Solved – Model selection with Firth logistic regression

aiclogisticmodel selectionseparation

In a small data set ($n\sim100$ ) that I am working with, several variables give me perfect prediction/separation. I thus use Firth logistic regression to deal with the issue.

If I select the best model by AIC or BIC, should I include the Firth penalty term in the likelihood when computing these information criteria?

Best Answer

If you want to justify the use of BIC: you can replace the maximum likelihood with the maximum a posteriori (MAP) estimate and the resulting 'BIC'-type criterion remains asymptotically valid (in the limit as the sample size $n \to \infty$). As mentioned by @probabilityislogic, Firth's logistic regression is equivalent to using a Jeffrey's prior (so what you obtain from your regression fit is the MAP).

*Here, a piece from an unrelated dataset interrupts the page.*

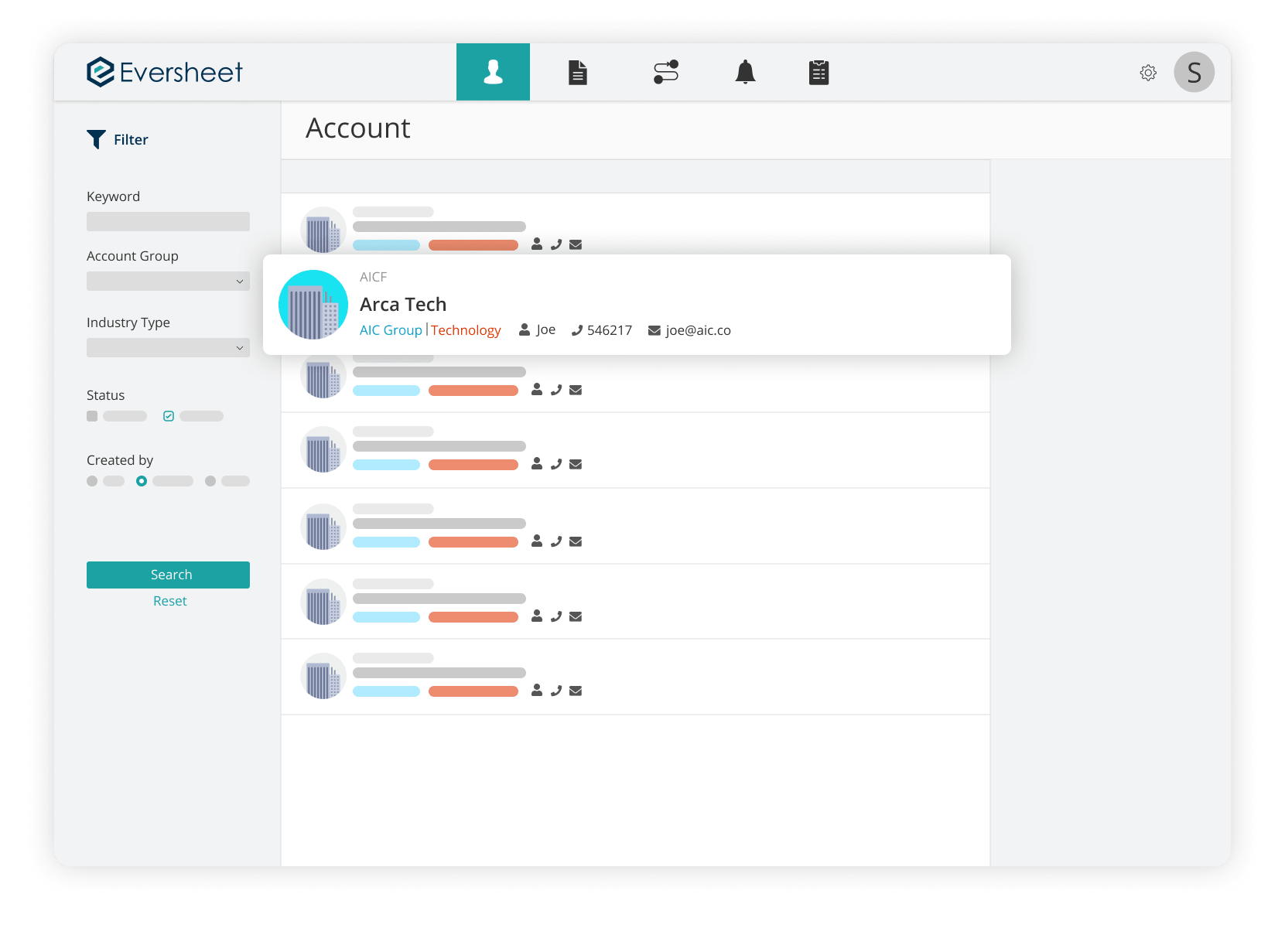This screenshot has width=1285, height=952.
Task: Open the Account Group dropdown
Action: tap(168, 281)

The BIC is a pseudo-Bayesian criterion which is (roughly) derived using a Taylor series expansion of the marginal likelihood $$p_y(y) = \int L(\theta; y)\pi(\theta)\mathrm{d} \theta$$ around the maximum likelihood estimate $\hat{\theta}$. Thus it ignores the prior, but the effect of the latter vanishes as information concentrates in the likelihood.

As a side remark, Firth's regression also removes the first-order bias in exponential families.